I think you'd have to define what you mean by a resonance to make that statement hold. In my world a resonace occurs when two reactances cancel one another.
 
MJK said:
In my world, the resonances are the eigenvalues of the system model. A BR is a 2 degree of freedom system, assuming lumped parameter modeling, hence two resonances. A linear combination of the eigenvectors, or mode shapes, can be used to express any motion of the BR system.

Ok, I can see the point in that. Rather a good point actually. Still, that would mean that the BR does not have a Helmholtz resonance (if it isn't an eigenvalue, it can't be a resonance, right?), which is somewhat confusing.
 
The BR/driver system does not have a Helmholtz resonance.

The BR/driver system has two new resonances one above and one below the box Helmholtz resonance. The mode shape of the lower resonance has the driver mass moving into the enclosure and the port air mass moving out of the enclosure ( in phase hence 24 dB/octave roll-off).

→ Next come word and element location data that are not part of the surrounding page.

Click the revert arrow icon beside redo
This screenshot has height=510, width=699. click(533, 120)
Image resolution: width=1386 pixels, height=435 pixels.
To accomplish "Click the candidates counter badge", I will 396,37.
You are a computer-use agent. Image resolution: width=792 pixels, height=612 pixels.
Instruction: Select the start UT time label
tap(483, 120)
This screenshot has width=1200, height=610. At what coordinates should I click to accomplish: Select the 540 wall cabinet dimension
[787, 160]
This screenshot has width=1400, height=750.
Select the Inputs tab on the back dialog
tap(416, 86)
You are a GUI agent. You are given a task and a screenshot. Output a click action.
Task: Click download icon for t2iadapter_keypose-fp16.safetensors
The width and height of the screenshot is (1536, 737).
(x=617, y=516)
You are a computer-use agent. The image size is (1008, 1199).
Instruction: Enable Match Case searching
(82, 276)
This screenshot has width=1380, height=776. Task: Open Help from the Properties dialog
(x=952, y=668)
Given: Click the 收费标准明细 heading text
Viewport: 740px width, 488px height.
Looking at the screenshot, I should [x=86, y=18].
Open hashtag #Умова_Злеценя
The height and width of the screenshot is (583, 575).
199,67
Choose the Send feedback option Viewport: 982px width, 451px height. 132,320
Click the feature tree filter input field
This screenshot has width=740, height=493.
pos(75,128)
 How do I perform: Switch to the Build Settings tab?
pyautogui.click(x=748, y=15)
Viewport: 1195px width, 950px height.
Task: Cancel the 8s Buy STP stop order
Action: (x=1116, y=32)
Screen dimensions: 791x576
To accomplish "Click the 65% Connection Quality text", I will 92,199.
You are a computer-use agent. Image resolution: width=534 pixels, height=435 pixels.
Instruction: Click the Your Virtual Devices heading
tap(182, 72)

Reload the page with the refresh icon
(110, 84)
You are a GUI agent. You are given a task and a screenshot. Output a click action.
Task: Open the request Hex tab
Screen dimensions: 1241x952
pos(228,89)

The second mode shape has the driver mass moving out of the enclosure and the port air mass moving out of the enclosure (out of phase stretching the box "spring").

In between these resonances, the mode shapes combine which produces minimal motion at the driver and maximum motion at the port, people mistake this condition for the resonance of the box (Helmholtz resonance) but it is not a true resonant condition for the BR system.

It is only confusing if you do not have a firm grasp on the math and are considereing only cause and effect types of observations. Once the math is set in your thinking, it makes perfect sense and a clearer insight is obtained into what is going on in a BR system (or TL system) and what options are available for influencing the overall system response.
 
Ok, just to set my mind straight on this (I am not used to talking about eigenvalues even though I think I know roughly what they are.):
If you calculate the transfer function of any system, there will be poles and zeroes. The poles are inherent to the system, but the zeroes depend on where you excite it and where you measure. These poles are closely linked to the eigenvalues, as I understand it.
The BR system has two pole pairs, since it is fourth order, and these two pole pairs correspond to the eigenvalues? Am I right? But Hmm... That would make the two eigenvalues of a butterworth design occur at the same frequency (but different Q) ie the helmholtz frequency. Is there such a thing as a Q value for an eigenvalue?

Hmm. Interesting this, there are sooo many ways of looking at loudspeakers;)
 
Oh no ....... poles and zeros. I am a Mechanical Engineer so my understanding of poles and zeros is minimal. But I think you are correct that the BR system will have four poles (from the denominator of the transfer function). I also believe that the four poles are really two complex conjugates of the form

p1 = a + jb
p2 = a - jb

p3 = c + jd
p4 = c - jd

where the a and c are sometimes labeled as time constants and the b and d are sometimes labeled as damped natural frequencies. The exponential decay damping is derived from a and c while the resonant frequencies are calculated from b and d. Unfortunately that is about the limit of my understanding (at least what I remember from 25+ years ago) of poles, zeros, and transfer functions. Most of the math/analysis work I do now is numerical methods and finite element based so the plotting of a system's response from poles and zeros plots is way back in my distant undergraduate days past.